Se hace un silencio. Ninguno de los dos dice nada, mientras la imagen del retrato parece agrandarse hasta ocupar todo el espacio. Tienen la frente inclinada, la vista puesta en un rostro de papel. A la vez, se observan con el rabillo del ojo: se vigilan. La actitud de Ignacio es expectante; ella intenta ocultar la desconfianza.

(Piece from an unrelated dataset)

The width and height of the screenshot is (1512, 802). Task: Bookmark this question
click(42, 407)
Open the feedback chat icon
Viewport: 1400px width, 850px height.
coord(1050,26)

—Se llama Dana —insiste Ignacio.

—¿Dana? —La pregunta es un intento de ganar tiempo.

—Sí.

—Y tú, ¿cómo te llamas?

Ignacio mira a Matilde. Intuye que esa mujer sabe muchas historias, aunque está dispuesta a callarlas. ¿Conocerá también la suya? Sin darse cuenta, hace un gesto casi imperceptible de súplica. Le pide en silencio que hable. Están en el pasillo de la pensión, incapaces de avanzar o de retroceder. La luz hace un juego de claroscuros en las paredes. Con el pomo de la puerta en la mano, piensa que tiene que encontrar palabras convincentes, que le hagan cómplice, amiga. ¿Su nombre? Se imagina que ha podido adivinarlo, pero no se atreve a decir nada. Actúa con prudencia, como si cada palabra se convirtiera en un conjuro que puede arruinarle la vida. Intenta sonreírle, pero ella no le devuelve la sonrisa. En ese preciso instante, Matilde maldice la hora que le ha llevado a Roma.

SEGUNDA PARTE
VI

Tiempo atrás: Dana e Ignacio se conocían de vista. A menudo frecuentaban los mismos lugares, tenían conocidos en común, discutían sobre temas parecidos. De vez en cuando, coincidían en un lugar de la ciudad. Se encontraban en una calle y se saludaban con una sonrisa. Intercambiaban algunas frases a la entrada de un cine o en la inauguración de una exposición. Ambos se iban con una sensación de fugacidad que no habrían sabido describir. Sentían —sin pensarlo— que el encuentro había sido de una brevedad hiriente. En una ocasión, ella bajó de un taxi, justo cuando él levantaba la mano en un intento por parar uno entre la vorágine de la circulación. Era un atardecer de otoño y caía una lluvia fina, transparente. Se miraron un instante sin reconocerse: Dana con los ojos fijos en el hombre. La sorpresa fue simultánea. Sonrieron, ignorantes de la alegría de encontrarse. Hay ocasiones en que dejamos pasar una chispa de felicidad, un momento placentero que se nos escapa porque no sabemos identificarlo. Más tarde, cuando ya está lejos, somos capaces de reconocerlo. Lo echamos de menos sin haberlo vivido. Ignacio ocupó el asiento que ella había abandonado haciéndole un gesto de complicidad. Los dos tenían prisa y no se entretuvieron demasiado en hablar, pero el hombre se fue con una extraña sensación. Era consciente de que ocupaba el espacio que ella acababa de dejar libre, donde perduraba el rastro de su perfume. La mujer, no sabía por qué razón, se marchó contenta.